-- Opening Marker --
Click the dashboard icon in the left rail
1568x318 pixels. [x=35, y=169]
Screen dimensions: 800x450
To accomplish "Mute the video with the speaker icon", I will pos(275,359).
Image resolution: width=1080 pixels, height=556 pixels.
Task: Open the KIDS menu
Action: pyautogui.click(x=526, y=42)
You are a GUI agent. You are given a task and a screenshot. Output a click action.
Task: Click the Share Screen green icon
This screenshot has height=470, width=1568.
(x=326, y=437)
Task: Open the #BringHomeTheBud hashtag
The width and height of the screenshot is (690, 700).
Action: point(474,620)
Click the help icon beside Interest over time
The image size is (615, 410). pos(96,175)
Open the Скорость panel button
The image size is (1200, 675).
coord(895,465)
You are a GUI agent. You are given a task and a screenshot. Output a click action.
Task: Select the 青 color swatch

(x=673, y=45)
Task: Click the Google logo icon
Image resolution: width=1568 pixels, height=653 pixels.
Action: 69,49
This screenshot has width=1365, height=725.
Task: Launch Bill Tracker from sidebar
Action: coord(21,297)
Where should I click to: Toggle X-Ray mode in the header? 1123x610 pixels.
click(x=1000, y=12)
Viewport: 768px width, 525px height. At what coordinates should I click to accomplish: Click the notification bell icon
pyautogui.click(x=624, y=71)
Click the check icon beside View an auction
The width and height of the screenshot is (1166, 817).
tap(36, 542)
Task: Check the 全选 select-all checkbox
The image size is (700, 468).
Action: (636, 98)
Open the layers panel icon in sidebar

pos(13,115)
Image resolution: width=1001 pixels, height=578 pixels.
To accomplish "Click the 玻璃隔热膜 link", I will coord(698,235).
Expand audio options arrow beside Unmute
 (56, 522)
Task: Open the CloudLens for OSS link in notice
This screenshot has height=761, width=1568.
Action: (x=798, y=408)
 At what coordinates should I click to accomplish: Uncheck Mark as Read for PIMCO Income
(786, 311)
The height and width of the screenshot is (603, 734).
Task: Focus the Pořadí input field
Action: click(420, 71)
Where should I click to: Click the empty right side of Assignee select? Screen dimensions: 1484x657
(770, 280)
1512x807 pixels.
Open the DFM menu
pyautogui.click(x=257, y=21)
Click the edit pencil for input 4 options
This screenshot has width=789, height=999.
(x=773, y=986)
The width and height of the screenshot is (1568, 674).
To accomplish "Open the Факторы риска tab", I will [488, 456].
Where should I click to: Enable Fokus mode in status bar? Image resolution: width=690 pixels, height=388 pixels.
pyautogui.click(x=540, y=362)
-- Closing Marker --
• [Assignment]
An exact copy of every entry above is required.

• [Exercise output]
Click the dashboard icon in the left rail
1568x318 pixels. [x=35, y=169]
Screen dimensions: 800x450
To accomplish "Mute the video with the speaker icon", I will pos(275,359).
Image resolution: width=1080 pixels, height=556 pixels.
Task: Open the KIDS menu
Action: pyautogui.click(x=526, y=42)
You are a GUI agent. You are given a task and a screenshot. Output a click action.
Task: Click the Share Screen green icon
This screenshot has height=470, width=1568.
(x=326, y=437)
Task: Open the #BringHomeTheBud hashtag
The width and height of the screenshot is (690, 700).
Action: point(474,620)
Click the help icon beside Interest over time
The image size is (615, 410). pos(96,175)
Open the Скорость panel button
The image size is (1200, 675).
coord(895,465)
You are a GUI agent. You are given a task and a screenshot. Output a click action.
Task: Select the 青 color swatch

(x=673, y=45)
Task: Click the Google logo icon
Image resolution: width=1568 pixels, height=653 pixels.
Action: 69,49
This screenshot has width=1365, height=725.
Task: Launch Bill Tracker from sidebar
Action: coord(21,297)
Where should I click to: Toggle X-Ray mode in the header? 1123x610 pixels.
click(x=1000, y=12)
Viewport: 768px width, 525px height. At what coordinates should I click to accomplish: Click the notification bell icon
pyautogui.click(x=624, y=71)
Click the check icon beside View an auction
The width and height of the screenshot is (1166, 817).
tap(36, 542)
Task: Check the 全选 select-all checkbox
The image size is (700, 468).
Action: (636, 98)
Open the layers panel icon in sidebar

pos(13,115)
Image resolution: width=1001 pixels, height=578 pixels.
To accomplish "Click the 玻璃隔热膜 link", I will coord(698,235).
Expand audio options arrow beside Unmute
 (56, 522)
Task: Open the CloudLens for OSS link in notice
This screenshot has height=761, width=1568.
Action: (x=798, y=408)
 At what coordinates should I click to accomplish: Uncheck Mark as Read for PIMCO Income
(786, 311)
The height and width of the screenshot is (603, 734).
Task: Focus the Pořadí input field
Action: click(420, 71)
Where should I click to: Click the empty right side of Assignee select? Screen dimensions: 1484x657
(770, 280)
1512x807 pixels.
Open the DFM menu
pyautogui.click(x=257, y=21)
Click the edit pencil for input 4 options
This screenshot has width=789, height=999.
(x=773, y=986)
The width and height of the screenshot is (1568, 674).
To accomplish "Open the Факторы риска tab", I will [488, 456].
Where should I click to: Enable Fokus mode in status bar? Image resolution: width=690 pixels, height=388 pixels.
pyautogui.click(x=540, y=362)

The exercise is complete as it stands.